France Inter : le militantisme politique sous couvert d’humour

Jusqu’à quand l’Arcom continuera-t-elle à ignorer la politisation évidente des humoristes de service public ?
Capture d'écran France Inter
Capture d'écran France Inter

La scène était d’une violence symbolique inouïe. Vendredi 30 janvier, l’émission de France Inter Zoom Zoom Zen, animée par Matthieu Noël, a élu résidence dans l’auditorium de la chapelle Corneille à Rouen. C’est dans ce cadre très catholique qu’un humoriste à la barbe fournie nommé Merwane Benlazar a livré un discours aux intonations résolument identitaires. « J'aime imaginer Pascal Praud tomber sur cette image, tomber sur moi à la place du prêtre dans une cathédrale !, débuta-t-il, hilare et conquérant. J'ai rêvé de ça toute ma vie, les gars, faire le prêche dans une église ! Après, on m'a dit qu'elle était désacralisée. Je sais même pas ce que c'est… J'ai peur que la réponse ce soit : en laissant Merwane Benlazar y faire une chronique ! »

Si l’Arcom verra sans doute dans cette séquence une banale pastille humoristique, d’autres y ont vu une scène lourde de sens. « "J'ai rêvé toute ma vie de ça, les gars, faire un prêche dans une église". Cet humoriste pas drôle devrait être pris au sérieux », a ainsi alerté l’anthropologue Florence Bergeaud-Blackler. Rappelons, en effet, que deux semaines à peine plus tôt, le même « humoriste » avait tenu un discours très politique sur la même antenne, appelant les médias à ne plus donner la parole aux représentants de « l’extrême droite ». Le président de la commission d’enquête sur la neutralité de l’audiovisuel public, Jérémie Patrier-Leitus, avait alors réagi et qualifié de « grave et inacceptable » cet appel à la censure, mais la direction de Radio France n’avait pas émis la moindre réserve.

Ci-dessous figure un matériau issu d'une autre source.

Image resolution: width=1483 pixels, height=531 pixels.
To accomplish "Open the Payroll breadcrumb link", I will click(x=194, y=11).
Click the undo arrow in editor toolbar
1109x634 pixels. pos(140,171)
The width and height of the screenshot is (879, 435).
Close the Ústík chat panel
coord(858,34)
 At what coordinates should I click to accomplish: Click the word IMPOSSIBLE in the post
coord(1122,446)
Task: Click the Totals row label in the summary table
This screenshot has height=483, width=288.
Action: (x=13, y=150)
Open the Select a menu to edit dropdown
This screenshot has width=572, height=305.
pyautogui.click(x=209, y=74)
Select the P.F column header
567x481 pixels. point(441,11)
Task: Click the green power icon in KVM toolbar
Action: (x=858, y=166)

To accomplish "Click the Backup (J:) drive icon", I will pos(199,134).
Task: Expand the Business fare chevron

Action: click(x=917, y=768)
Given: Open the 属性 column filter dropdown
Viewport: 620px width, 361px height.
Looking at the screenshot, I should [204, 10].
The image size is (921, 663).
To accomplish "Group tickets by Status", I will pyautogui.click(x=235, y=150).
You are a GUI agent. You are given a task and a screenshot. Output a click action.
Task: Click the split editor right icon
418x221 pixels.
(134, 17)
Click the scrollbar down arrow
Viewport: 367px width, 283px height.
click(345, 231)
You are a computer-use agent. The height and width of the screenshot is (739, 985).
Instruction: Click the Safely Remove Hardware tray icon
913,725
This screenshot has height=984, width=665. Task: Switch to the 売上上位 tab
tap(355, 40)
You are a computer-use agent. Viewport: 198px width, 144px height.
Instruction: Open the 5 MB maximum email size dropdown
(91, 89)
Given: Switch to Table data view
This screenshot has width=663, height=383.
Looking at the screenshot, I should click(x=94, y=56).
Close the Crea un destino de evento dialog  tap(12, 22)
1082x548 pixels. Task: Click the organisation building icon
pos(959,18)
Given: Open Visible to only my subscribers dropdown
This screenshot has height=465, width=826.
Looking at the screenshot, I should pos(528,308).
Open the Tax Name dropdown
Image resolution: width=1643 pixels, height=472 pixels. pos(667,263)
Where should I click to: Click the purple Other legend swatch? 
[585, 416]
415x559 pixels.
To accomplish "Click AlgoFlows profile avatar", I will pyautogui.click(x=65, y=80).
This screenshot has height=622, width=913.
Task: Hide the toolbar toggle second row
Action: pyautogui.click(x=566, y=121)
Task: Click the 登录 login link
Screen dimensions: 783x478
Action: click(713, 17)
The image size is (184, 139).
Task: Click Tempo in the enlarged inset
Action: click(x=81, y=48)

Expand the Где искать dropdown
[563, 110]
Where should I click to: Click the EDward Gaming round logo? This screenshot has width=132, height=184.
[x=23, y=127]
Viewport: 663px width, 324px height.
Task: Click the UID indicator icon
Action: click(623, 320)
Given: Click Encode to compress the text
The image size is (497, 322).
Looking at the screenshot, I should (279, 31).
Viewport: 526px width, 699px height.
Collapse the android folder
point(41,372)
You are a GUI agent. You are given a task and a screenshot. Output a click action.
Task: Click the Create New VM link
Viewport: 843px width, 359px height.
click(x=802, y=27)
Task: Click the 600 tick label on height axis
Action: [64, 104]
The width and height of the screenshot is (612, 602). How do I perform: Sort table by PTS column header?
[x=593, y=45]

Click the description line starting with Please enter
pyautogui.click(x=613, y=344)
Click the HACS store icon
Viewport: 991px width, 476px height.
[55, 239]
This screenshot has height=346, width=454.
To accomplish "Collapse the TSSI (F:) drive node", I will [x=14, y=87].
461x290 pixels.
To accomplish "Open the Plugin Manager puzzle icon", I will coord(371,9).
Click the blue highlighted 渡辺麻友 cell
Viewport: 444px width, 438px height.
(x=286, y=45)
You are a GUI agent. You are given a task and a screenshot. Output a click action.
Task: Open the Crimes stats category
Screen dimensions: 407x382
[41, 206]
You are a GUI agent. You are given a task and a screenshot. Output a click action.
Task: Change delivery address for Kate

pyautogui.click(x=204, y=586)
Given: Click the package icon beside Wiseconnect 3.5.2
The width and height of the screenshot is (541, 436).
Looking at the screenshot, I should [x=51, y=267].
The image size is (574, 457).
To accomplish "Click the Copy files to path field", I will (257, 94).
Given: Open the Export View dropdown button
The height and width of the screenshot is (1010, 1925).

Faux humour, vrai militantisme

Le même jour, dans le même lieu, une autre « humoriste » de service public s’est distinguée par un sketch dans lequel elle envisageait avec joie la mort de Jordan Bardella et Marion Maréchal. « Balançons des poux pleins de typhus au siège du RN et voyons ce qui reste ! », proposa-t-elle, déclenchant les rires de l’assistance. Et la dénommée Camille Lorente de conclure sa chronique par un appel à l’exécution de la nièce de Marine Le Pen : « Si tu veux, on l’achève ! » Ces propos ont ensuite été signalés à l’Arcom par des auditeurs.

Qu’on ne s’y trompe pas. M. Benlazar et Mme Lorente ne surgissent pas de nulle part. Ils s’inscrivent dans une longue tradition d’« humour » de gauche à France Inter, où le rire sert de cache-sexe à l’engagement militant. Avant eux, il y avait eu la délicieuse Marie de Brauer et ses sketchs récurrents contre Pascal Praud et « la propagande d’extrême droite » qui serait véhiculée sur CNews, Swann Périssé qui dit assumer publiquement ses « idées de gauche », Mahaut Drama qui participe à des débats organisés par Mediapart contre « l'extrême droite » ou encore Guillaume Meurice, finalement dégagé de Radio France et refourgué à Radio Nova après une énième blague jugée antisémite.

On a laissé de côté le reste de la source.